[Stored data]
::::::

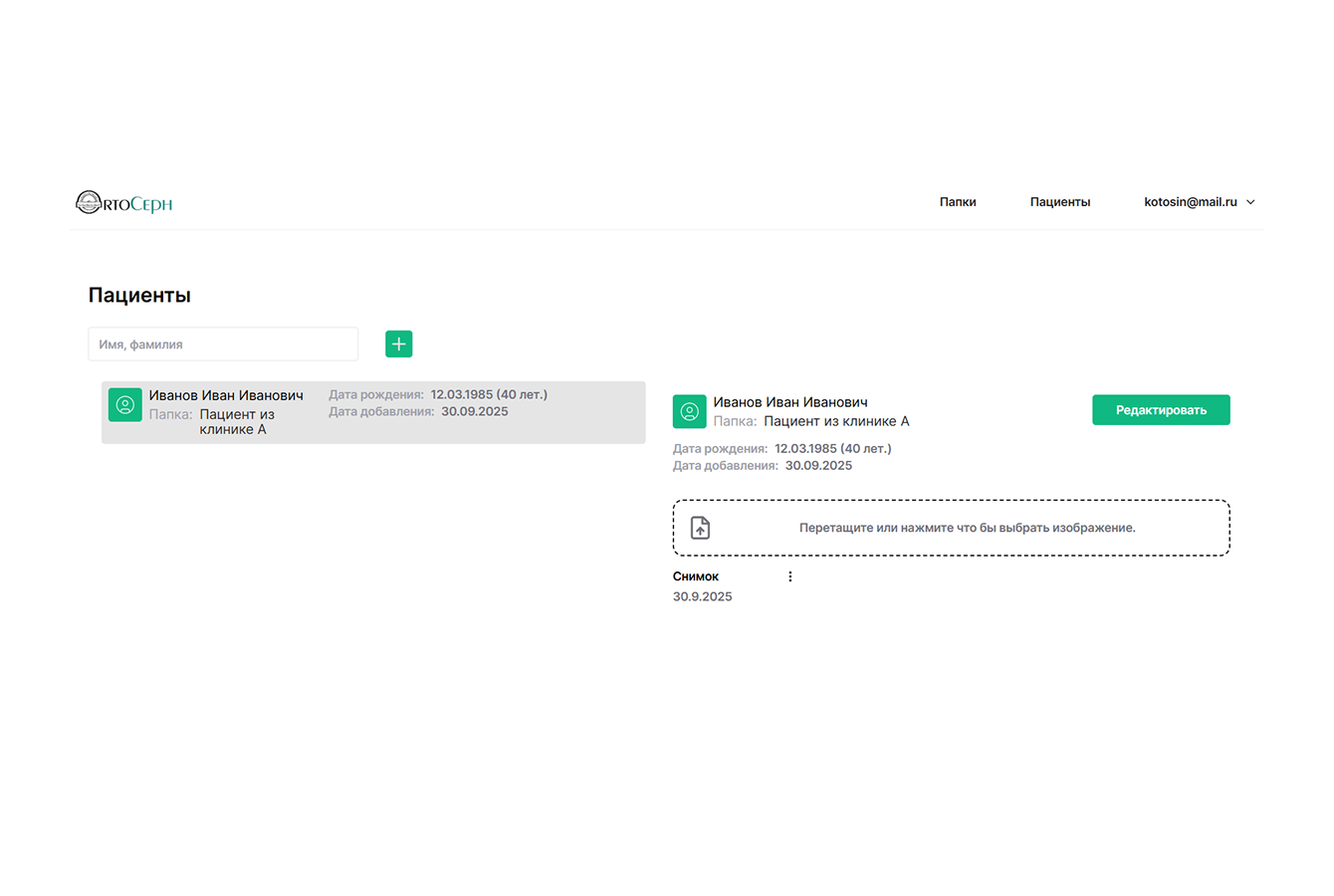Viewport: 1334px width, 896px height.
Task: Click the file upload icon in the drop zone
Action: [x=701, y=528]
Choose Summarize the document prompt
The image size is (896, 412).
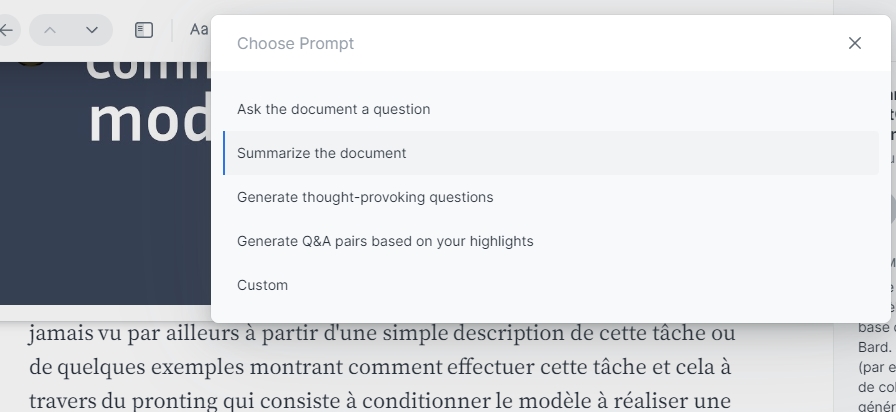[551, 153]
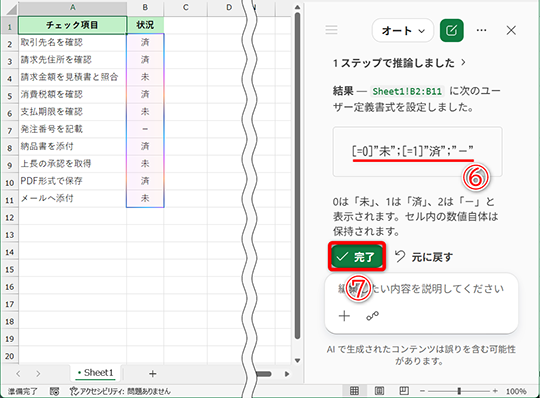Select column B header
Image resolution: width=540 pixels, height=398 pixels.
145,7
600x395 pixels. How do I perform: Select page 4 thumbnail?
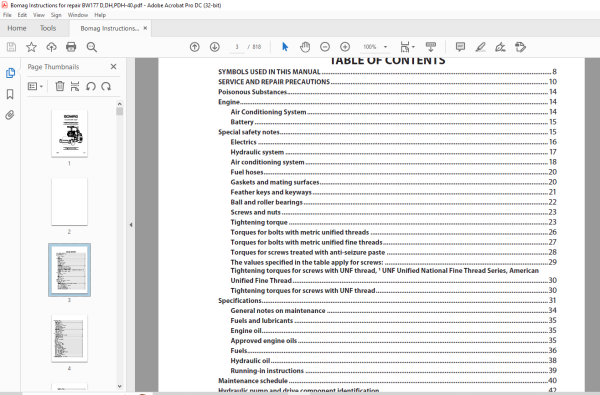(69, 338)

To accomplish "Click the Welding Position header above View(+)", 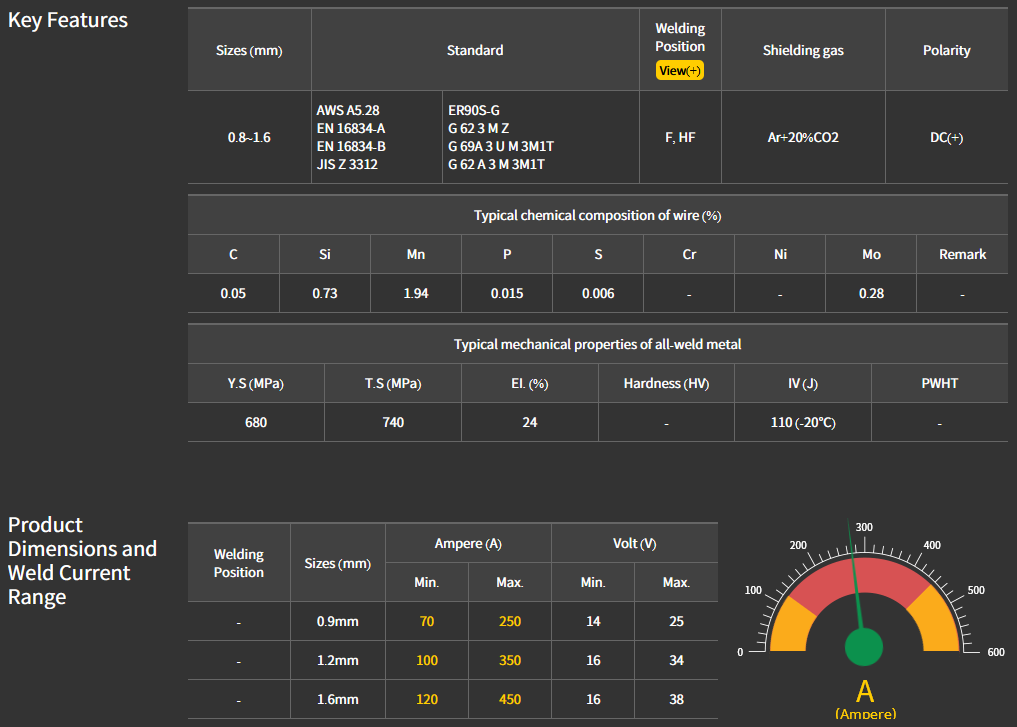I will (680, 37).
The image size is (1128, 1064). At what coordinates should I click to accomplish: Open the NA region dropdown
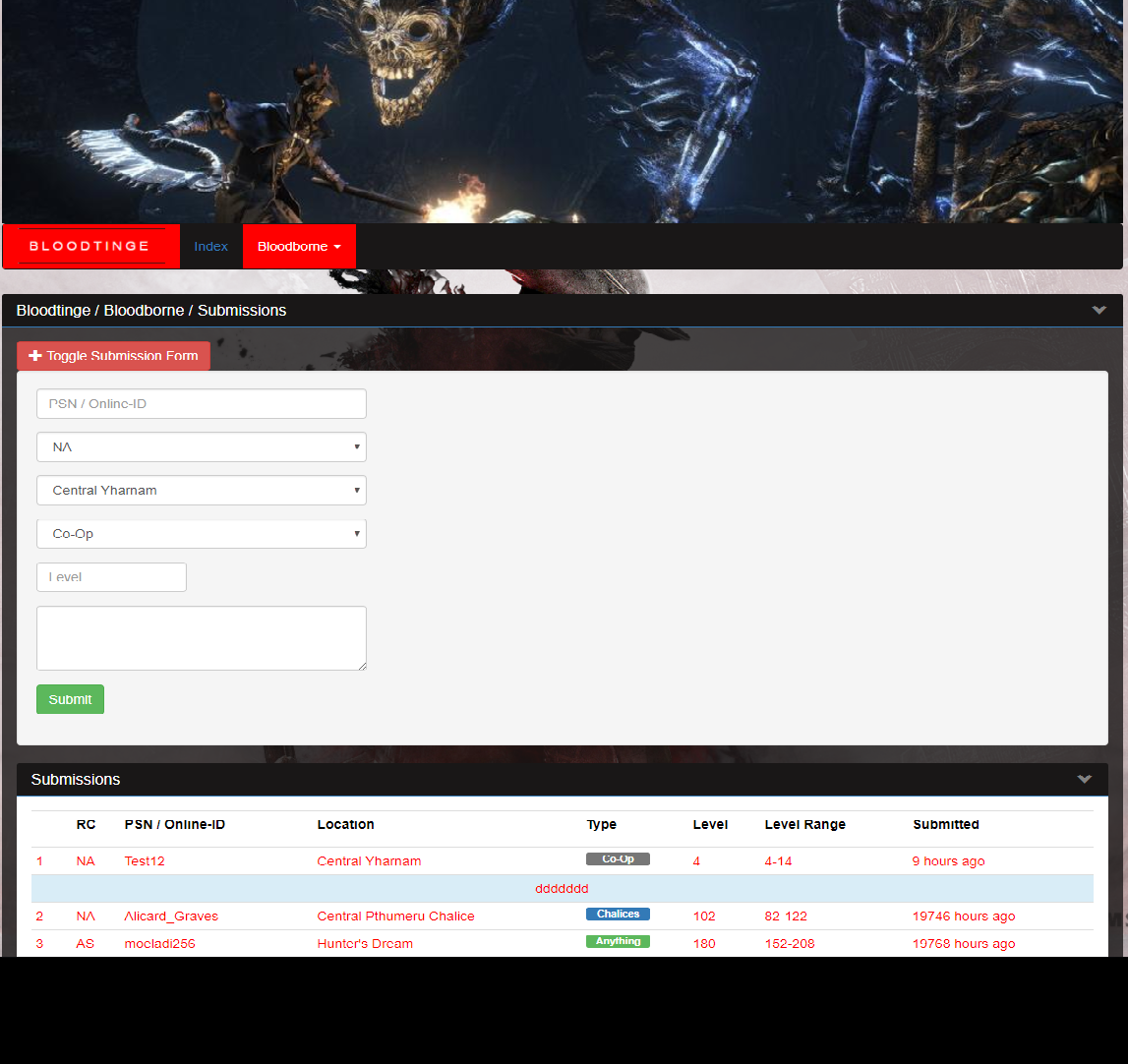[x=201, y=446]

::::::

◆ **Problem**:
Omit all pictures and write out, exactly, only the lines from the line containing "The image size is (1128, 1064)." through the last line of the entries above.

◆ **Written solution**:
The image size is (1128, 1064). At what coordinates should I click to accomplish: Open the NA region dropdown
[x=201, y=446]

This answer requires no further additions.